As a platform company powering businesses all over the world, Stripe processes payments, runs marketplaces, detects fraud, helps entrepreneurs start an internet business from anywhere in the world. Stripe’s Data Infrastructure Engineers build the platform, tooling, and pipelines that manage that data.
At Stripe, decisions are driven by data. Because every record in our data warehouse can be vitally important for the businesses that use Stripe, we’re looking for people with a strong background in big data systems to help us build tools to scale while maintaining correct and complete data. You’ll be creating best in class libraries to help our users fully leverage open source frameworks like Spark and Scalding. You’ll be working with a variety of teams, some engineering and some business, to provide tooling and guidance to solve their data needs. Your work will allow teams to move faster, and ultimately help Stripe serve our customers more effectively.

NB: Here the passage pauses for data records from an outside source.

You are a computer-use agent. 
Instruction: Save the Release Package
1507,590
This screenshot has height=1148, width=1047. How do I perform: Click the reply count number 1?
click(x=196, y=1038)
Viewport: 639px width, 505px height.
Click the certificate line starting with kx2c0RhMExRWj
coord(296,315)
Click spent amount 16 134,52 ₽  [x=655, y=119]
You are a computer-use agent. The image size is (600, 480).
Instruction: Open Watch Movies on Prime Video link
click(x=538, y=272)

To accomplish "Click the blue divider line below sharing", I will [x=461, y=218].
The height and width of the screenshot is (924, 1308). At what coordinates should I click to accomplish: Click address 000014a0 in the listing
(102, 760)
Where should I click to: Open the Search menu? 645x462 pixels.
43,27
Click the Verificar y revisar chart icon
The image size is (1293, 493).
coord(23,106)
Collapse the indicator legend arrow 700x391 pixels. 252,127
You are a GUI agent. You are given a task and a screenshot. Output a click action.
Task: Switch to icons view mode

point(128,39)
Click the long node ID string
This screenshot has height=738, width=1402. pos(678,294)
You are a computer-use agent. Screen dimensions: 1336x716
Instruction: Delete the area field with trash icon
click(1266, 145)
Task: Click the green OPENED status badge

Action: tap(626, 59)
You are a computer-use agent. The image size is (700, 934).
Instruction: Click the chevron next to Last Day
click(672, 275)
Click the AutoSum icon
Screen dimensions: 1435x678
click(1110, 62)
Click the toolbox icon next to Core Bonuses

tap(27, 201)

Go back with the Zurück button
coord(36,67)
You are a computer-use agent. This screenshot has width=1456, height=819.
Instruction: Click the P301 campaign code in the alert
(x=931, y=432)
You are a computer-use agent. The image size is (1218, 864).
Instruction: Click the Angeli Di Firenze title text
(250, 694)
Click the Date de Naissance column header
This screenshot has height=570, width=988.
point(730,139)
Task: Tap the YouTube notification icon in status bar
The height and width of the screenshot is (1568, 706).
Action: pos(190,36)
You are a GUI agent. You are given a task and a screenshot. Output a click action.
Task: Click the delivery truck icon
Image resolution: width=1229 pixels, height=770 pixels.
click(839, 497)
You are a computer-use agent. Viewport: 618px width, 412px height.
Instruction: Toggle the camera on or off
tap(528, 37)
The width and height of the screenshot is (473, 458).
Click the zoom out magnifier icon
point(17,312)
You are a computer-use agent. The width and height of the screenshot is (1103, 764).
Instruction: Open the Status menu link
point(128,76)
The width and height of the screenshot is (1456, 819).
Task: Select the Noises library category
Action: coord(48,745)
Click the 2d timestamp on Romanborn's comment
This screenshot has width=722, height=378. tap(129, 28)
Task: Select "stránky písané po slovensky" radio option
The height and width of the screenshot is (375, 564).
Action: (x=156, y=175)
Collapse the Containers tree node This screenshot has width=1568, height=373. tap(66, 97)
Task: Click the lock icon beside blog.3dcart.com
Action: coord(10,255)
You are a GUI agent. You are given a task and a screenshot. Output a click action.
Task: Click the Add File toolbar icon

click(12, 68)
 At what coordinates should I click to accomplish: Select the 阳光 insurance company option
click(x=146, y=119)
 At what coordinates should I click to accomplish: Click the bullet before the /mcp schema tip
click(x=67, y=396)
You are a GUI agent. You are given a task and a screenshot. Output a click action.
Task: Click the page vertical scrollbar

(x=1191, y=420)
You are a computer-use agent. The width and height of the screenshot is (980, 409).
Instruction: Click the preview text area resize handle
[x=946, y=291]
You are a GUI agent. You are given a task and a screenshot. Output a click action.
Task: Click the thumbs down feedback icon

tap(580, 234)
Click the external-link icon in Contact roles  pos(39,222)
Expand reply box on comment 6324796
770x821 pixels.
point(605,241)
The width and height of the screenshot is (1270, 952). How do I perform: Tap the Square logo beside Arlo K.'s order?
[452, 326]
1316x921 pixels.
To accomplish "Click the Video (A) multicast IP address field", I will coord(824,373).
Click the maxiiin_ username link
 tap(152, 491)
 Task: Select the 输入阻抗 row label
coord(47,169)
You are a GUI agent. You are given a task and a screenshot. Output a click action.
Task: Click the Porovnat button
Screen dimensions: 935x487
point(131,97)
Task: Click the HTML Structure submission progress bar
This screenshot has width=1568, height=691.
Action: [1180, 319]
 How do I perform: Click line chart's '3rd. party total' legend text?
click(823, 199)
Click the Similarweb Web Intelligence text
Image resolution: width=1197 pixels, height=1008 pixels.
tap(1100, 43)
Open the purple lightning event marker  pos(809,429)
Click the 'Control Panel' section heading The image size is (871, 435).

You will: * Create libraries and tooling that make distributed batch computation easy to create and test for all users across Stripe * Become expert in and contribute to open source frameworks such as Scalding, Spark to address issues our users at Stripe encounter * Create APIs to help teams materialize data models from production services into readily consumable formats for all downstream data consumption * Create libraries that enable engineers at Stripe to easily interact with various serialization frameworks (e.g. thrift, bson, protobuf) * Create observability tooling to help our users easily debug, understand, and tune their Spark / Scalding jobs * Leveraging batch computation frameworks and our workflow management platform (Airflow) to assist other teams in building out their data pipelines * Own and evolve the most critical upstream datasets
We’re looking for someone who has: * A strong engineering background and are interested in data. You’ll be writing production Scala and Python code. * Experience developing and maintaining distributed systems built with open source tools. * Experience building libraries and tooling that provide beautiful abstractions to users * Experience optimizing the end-to-end performance of distributed systems. * Experience in writing and debugging ETL jobs using a distributed data framework (Spark/Hadoop MapReduce etc…)
Nice to haves: * Experience with Scala * Experience with Spark or Scalding * Experience with Airflow or other similar scheduling tools * It’s not expected that you’ll have deep expertise in every dimension above, but you should be interested in learning any of the areas that are less familiar.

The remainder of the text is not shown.